→ **Exercise brief**
Instruction for the entries that follow: retype exactly the lines from the line with "You are a GUI" to the line with "This screenshot has width=924, height=598.", both included, and omit all others.

→ **Provided entries**
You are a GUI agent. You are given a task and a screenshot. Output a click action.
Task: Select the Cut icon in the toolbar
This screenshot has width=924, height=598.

...

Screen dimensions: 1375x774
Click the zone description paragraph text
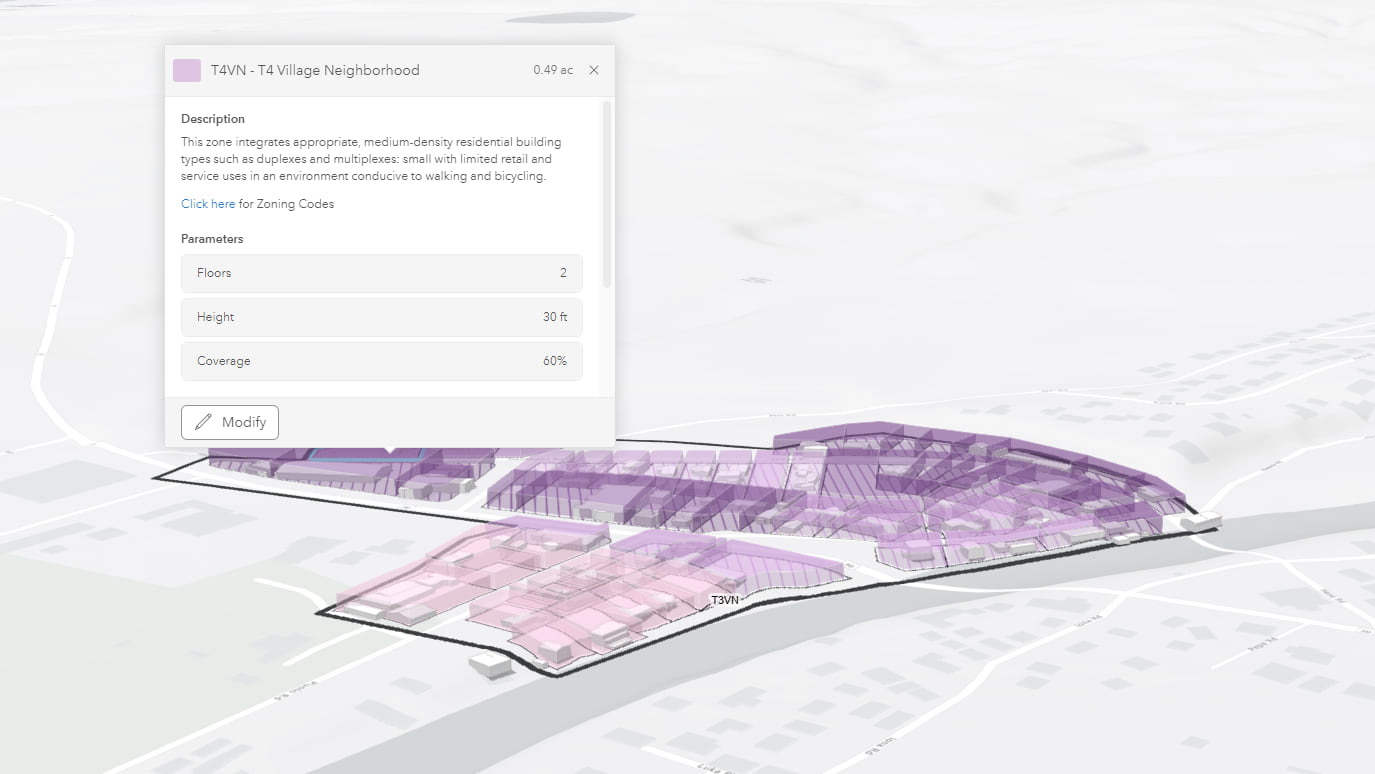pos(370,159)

→ **Solution for this task**
You are a GUI agent. You are given a task and a screenshot. Output a click action.
Task: Select the Cut icon in the toolbar
This screenshot has width=924, height=598.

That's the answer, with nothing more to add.